Move on? Only in one respect: I will move on in my own work of managing my personal spiritual woundedness, and in comforting those around me when I can. I will move on to organize my thinking and my writing and my contributing and my action so that I don’t add to the injuries to the spirit that already pile too high.

What can I do?

It’s a dark time.

Those of us who won the election last week must wait, anxiously, to see whether the promises they counted on are real or merely “politics,” rhetoric designed to fool them into delivering power to the likes of Bannon and Breitbart.

Those of us who lost must grieve and wait as well, to see what emerges from the shadows of that ugly and debasing campaign. I hope that we all, winners and losers, will seek connectedness, not disunion. Civility, not hate.
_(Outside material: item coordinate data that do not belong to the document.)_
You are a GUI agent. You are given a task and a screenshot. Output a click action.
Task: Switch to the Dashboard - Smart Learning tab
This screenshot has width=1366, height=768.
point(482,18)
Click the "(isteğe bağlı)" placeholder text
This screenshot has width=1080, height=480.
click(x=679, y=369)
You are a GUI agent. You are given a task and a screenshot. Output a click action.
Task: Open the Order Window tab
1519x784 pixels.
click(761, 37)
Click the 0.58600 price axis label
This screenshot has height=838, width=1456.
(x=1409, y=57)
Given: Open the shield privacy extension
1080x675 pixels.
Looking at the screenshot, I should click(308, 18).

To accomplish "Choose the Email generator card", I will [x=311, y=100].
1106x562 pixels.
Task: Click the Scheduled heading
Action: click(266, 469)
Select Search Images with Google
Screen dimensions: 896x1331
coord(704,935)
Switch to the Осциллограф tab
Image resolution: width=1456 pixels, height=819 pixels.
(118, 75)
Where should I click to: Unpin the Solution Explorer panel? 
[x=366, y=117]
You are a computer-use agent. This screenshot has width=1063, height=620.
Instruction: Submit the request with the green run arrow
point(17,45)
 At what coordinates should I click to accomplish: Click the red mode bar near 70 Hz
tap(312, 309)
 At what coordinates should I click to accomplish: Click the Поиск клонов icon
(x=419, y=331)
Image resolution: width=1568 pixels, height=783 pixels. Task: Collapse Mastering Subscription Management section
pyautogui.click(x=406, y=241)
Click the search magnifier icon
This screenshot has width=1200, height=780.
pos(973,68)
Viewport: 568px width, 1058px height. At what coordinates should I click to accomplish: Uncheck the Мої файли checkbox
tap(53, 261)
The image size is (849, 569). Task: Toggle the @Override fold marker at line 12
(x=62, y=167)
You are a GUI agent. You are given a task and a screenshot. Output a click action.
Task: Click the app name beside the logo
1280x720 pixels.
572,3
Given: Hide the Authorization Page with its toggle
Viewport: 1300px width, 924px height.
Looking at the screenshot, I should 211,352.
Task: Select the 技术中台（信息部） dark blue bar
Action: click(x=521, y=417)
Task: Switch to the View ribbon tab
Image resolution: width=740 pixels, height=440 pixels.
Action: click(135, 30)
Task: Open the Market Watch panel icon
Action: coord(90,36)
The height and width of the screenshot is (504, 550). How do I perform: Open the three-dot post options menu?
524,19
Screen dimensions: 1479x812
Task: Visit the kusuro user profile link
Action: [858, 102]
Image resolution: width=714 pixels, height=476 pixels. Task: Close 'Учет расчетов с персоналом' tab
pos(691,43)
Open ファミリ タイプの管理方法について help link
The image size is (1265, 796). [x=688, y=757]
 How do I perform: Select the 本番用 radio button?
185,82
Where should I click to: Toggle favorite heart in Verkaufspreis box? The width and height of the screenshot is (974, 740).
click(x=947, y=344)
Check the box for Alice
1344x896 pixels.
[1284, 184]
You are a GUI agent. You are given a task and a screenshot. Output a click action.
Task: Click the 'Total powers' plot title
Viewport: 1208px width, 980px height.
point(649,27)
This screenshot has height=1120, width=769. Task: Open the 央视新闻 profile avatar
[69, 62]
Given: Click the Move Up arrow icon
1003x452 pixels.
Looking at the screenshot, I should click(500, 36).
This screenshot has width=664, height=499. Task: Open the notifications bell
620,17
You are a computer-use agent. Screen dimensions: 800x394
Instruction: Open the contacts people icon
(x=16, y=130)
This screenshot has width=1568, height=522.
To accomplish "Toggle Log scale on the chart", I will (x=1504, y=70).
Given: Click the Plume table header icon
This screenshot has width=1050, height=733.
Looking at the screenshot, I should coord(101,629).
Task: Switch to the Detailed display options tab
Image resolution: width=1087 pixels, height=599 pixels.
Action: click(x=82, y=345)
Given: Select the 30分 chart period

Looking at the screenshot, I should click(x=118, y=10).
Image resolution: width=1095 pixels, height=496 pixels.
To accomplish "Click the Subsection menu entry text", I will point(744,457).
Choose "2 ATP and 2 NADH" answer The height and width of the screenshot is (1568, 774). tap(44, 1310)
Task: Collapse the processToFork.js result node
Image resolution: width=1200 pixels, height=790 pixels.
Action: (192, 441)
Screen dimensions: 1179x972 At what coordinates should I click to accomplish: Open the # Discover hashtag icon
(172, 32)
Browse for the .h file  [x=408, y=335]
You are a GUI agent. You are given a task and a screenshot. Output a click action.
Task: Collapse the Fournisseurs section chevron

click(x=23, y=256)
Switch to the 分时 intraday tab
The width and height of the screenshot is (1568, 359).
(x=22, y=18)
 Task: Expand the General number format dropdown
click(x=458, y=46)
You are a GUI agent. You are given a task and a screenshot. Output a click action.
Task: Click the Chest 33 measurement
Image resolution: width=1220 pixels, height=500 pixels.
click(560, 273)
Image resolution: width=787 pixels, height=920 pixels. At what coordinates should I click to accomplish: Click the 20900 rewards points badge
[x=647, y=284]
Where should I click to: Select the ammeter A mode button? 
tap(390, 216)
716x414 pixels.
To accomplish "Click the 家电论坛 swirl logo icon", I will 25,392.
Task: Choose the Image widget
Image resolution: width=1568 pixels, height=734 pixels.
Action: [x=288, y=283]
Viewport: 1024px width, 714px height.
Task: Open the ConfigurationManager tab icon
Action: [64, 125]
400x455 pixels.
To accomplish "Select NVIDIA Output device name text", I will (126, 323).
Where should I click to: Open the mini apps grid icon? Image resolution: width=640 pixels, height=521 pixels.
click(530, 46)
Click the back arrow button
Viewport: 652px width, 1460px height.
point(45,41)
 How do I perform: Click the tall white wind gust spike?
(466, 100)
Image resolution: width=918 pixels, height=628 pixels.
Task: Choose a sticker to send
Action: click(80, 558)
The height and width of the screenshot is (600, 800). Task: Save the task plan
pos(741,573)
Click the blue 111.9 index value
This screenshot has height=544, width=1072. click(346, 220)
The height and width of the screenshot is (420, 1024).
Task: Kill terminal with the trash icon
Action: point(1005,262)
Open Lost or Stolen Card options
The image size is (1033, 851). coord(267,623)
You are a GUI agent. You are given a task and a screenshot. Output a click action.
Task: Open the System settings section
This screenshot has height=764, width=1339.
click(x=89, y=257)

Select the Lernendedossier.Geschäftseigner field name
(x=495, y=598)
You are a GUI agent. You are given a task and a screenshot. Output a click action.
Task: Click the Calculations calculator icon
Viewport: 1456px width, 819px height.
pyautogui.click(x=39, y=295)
Still, there have been other dark, perhaps darker, times. hitler-polandThink back to September 1, 1939, the night Hitler invaded Poland. The world awoke next morning shocked, gaggled, unstrung, despairing. Most of us now are shocked, and half of us are unstrung, seventy-seven years later. To many, the world seems just as dark—while others believe a dawn is breaking (though I fear they will soon find their hopes dashed as well).

W. H. Auden wrote a poem about that night, “1st September 1939.” Here is its final stanza.

Defenseless under the night

Our world in stupor lies;

Yet, dotted everywhere,

Ironic points of light

Flash out wherever the Just

Exchange their messages:

May I, composed like them

Of Eros and of dust,

Beleaguered by the same

Negation and despair,

Show an affirming flame.

 

On both sides of our country’s divide, I hope we will listen, and exchange our messages of justice, and, despite the injuries to our spirits, show an affirming flame.